TEXT UNDER STUDY |
-------------------------
Kean was absent from public view for almost four months, according to the Guardian. His office offered only a late-April statement citing a “personal health matter”, and his father Tom Kean Sr told CNN in May that the illness was temporary and that his son would return soon. This week Kean resurfaced and said he had been receiving inpatient treatment for depression, adding that he had stayed quiet because he is “a private person by nature”.
The immediate political fact is straightforward: Congress has no national paid-leave scheme to vote on for its own members, but it does have a structure that lets a lawmaker disappear while pay and benefits continue. Constituents, meanwhile, are left with the practical problem Alexandria Ocasio-Cortez pointed to: representation depends on more than casting votes, and the public learns about long absences mostly through press inquiries and family briefings.
Mahdawi widens the frame to the labour market Kean legislates for. The United States remains the only OECD country without a national paid leave policy, and access depends on employer generosity or state-level programmes. A 2024 Department of Labor fact sheet cited by the Guardian says 95% of the lowest-wage workers have no access to paid family leave, and 90% lack access to short-term disability leave—precisely the workers least able to absorb a sudden health crisis without missing rent. When politicians describe paid leave as an unaffordable burden on business, they are usually describing costs that will instead land on families, co-workers, charities, and emergency rooms.
-------------------------
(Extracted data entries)
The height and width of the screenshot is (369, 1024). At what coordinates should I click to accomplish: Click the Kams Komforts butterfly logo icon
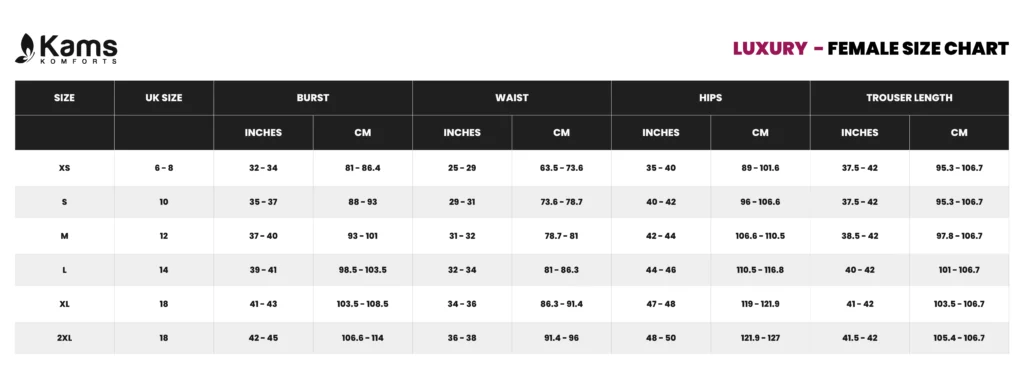pos(26,48)
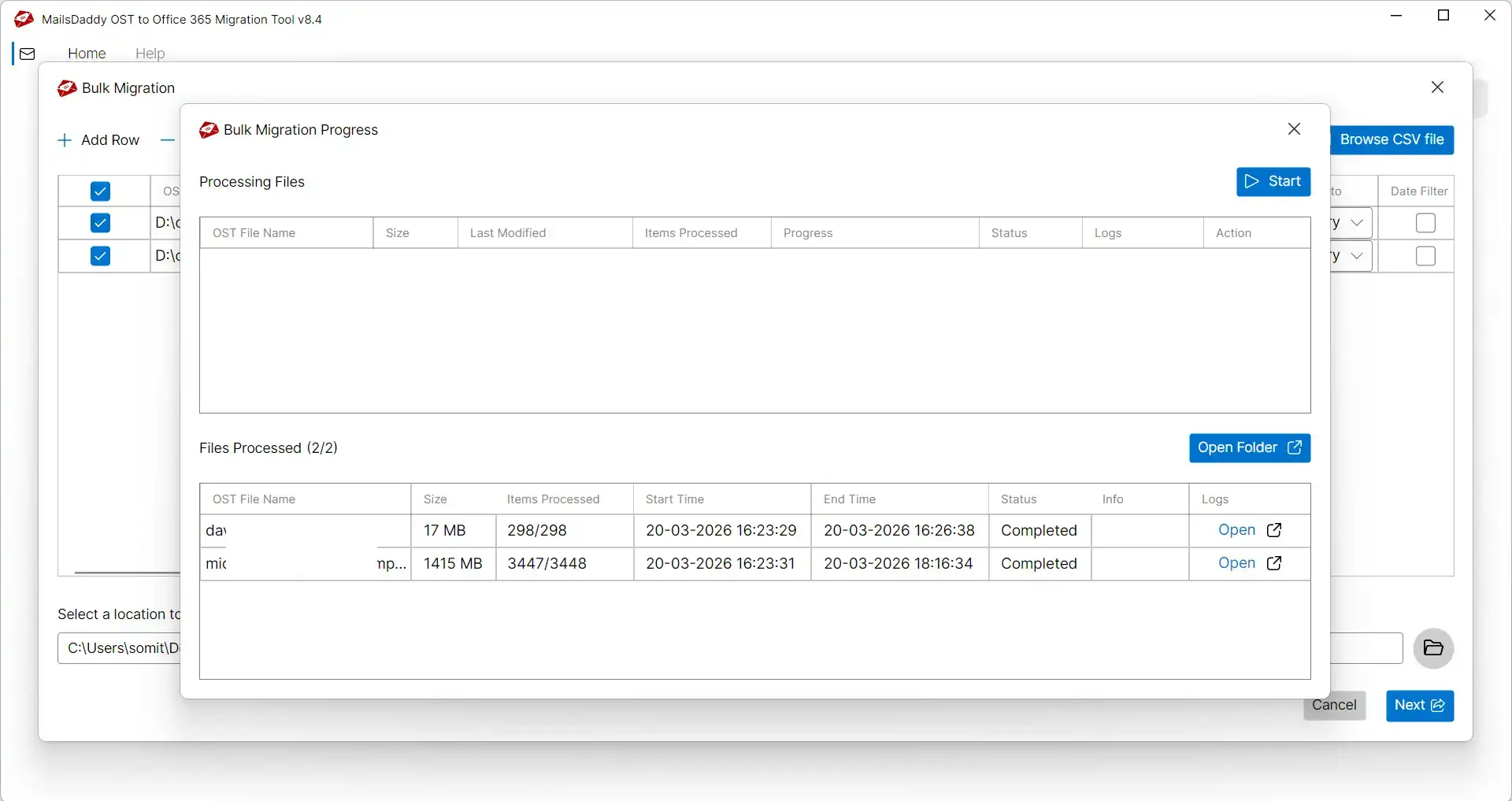Toggle the select-all header checkbox
The image size is (1512, 801).
click(100, 191)
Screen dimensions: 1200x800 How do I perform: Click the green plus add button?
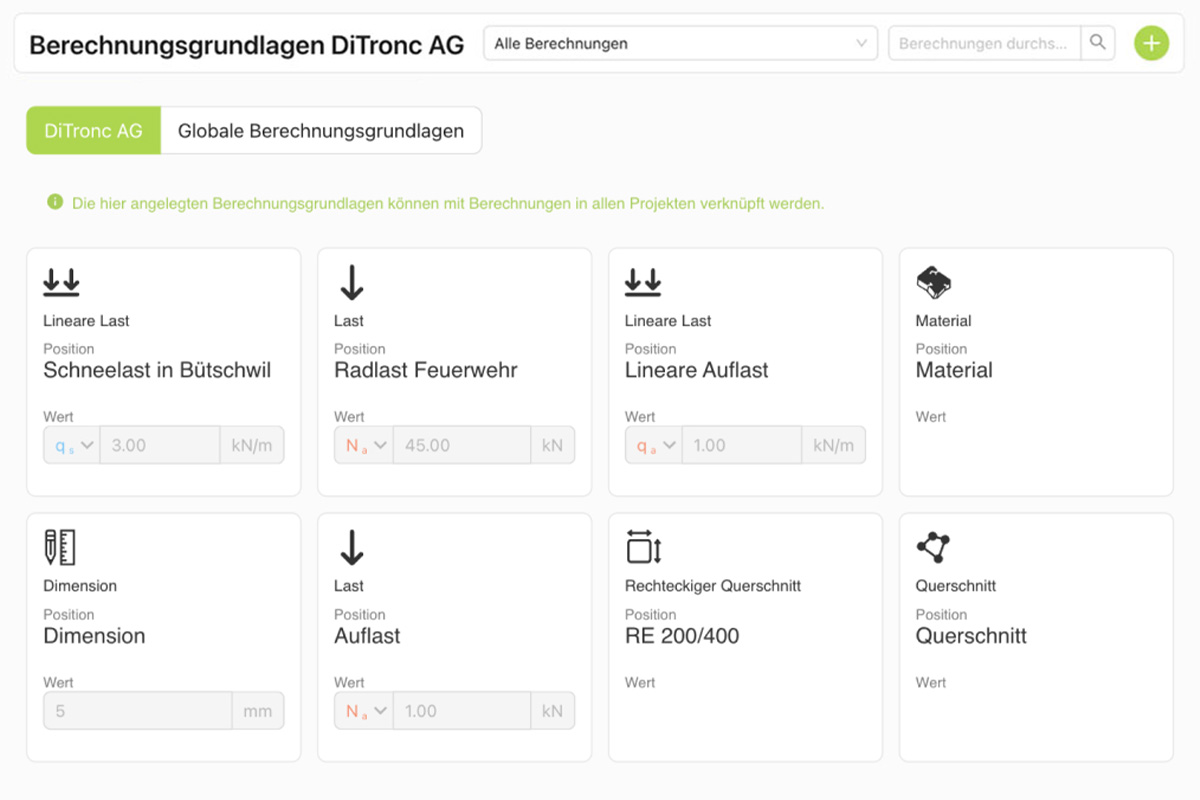pyautogui.click(x=1151, y=43)
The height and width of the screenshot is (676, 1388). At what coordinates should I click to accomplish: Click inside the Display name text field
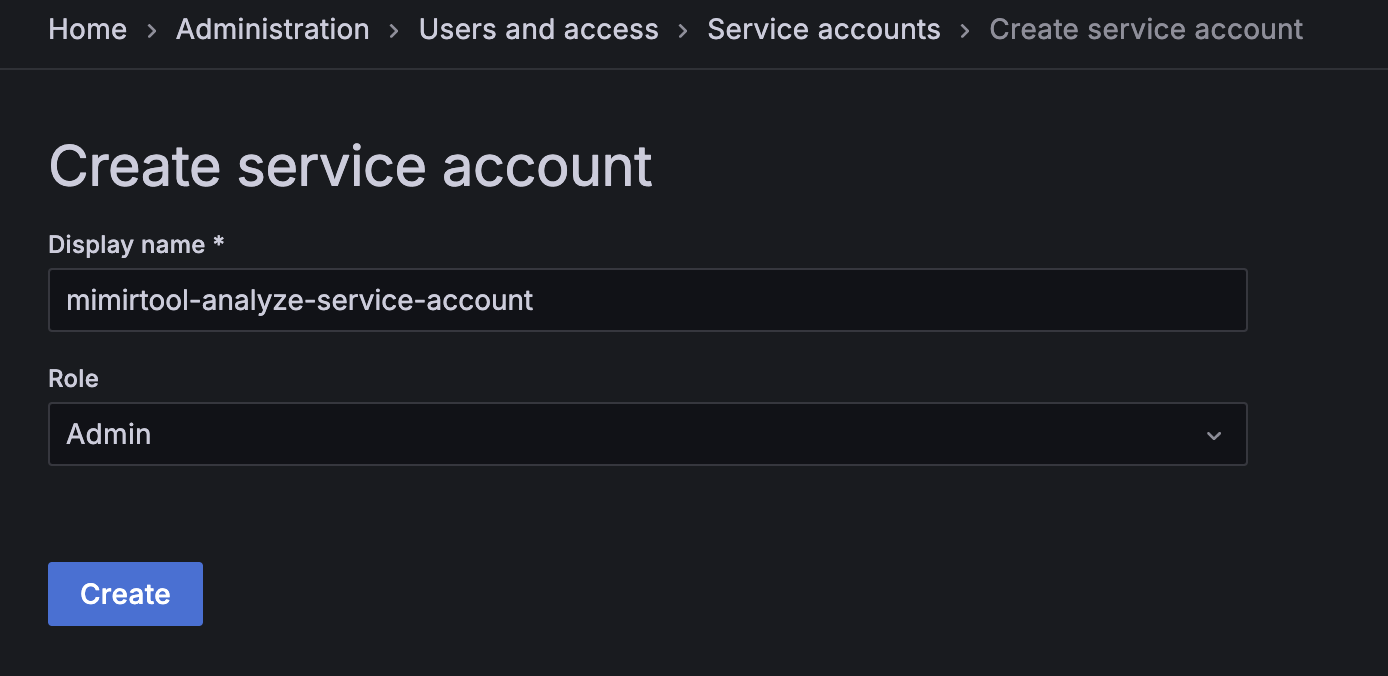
-------------------------
WORK TO COMPLETE |
(A) Turn the paragraph of the text on Kean's absence that begins "Mahdawi widens the frame" into a short bulleted list that keeps its main facts.
(B) Name every person mentioned by name in the text on Kean's absence.
(C) Write out the text on Kean's absence from "The immediate political" up to and including "and family briefings.".

TASK RESPONSES |
(A)
- Mahdawi widens the frame to the labor market Kean legislates for.
- The United States is the only OECD country without a national paid leave policy; access depends on employers or state programs.
- A 2024 Department of Labor fact sheet says 95% of the lowest-wage workers lack paid family leave and 90% lack short-term disability leave.
- These are the workers least able to absorb a sudden health crisis without missing rent.
- Calling paid leave an unaffordable burden on business usually describes costs that instead fall on families, co-workers, charities, and emergency rooms.

(B)
- Kean
- Tom Kean Sr
- Alexandria Ocasio-Cortez
- Mahdawi

(C)
The immediate political fact is straightforward: Congress has no national paid-leave scheme to vote on for its own members, but it does have a structure that lets a lawmaker disappear while pay and benefits continue. Constituents, meanwhile, are left with the practical problem Alexandria Ocasio-Cortez pointed to: representation depends on more than casting votes, and the public learns about long absences mostly through press inquiries and family briefings.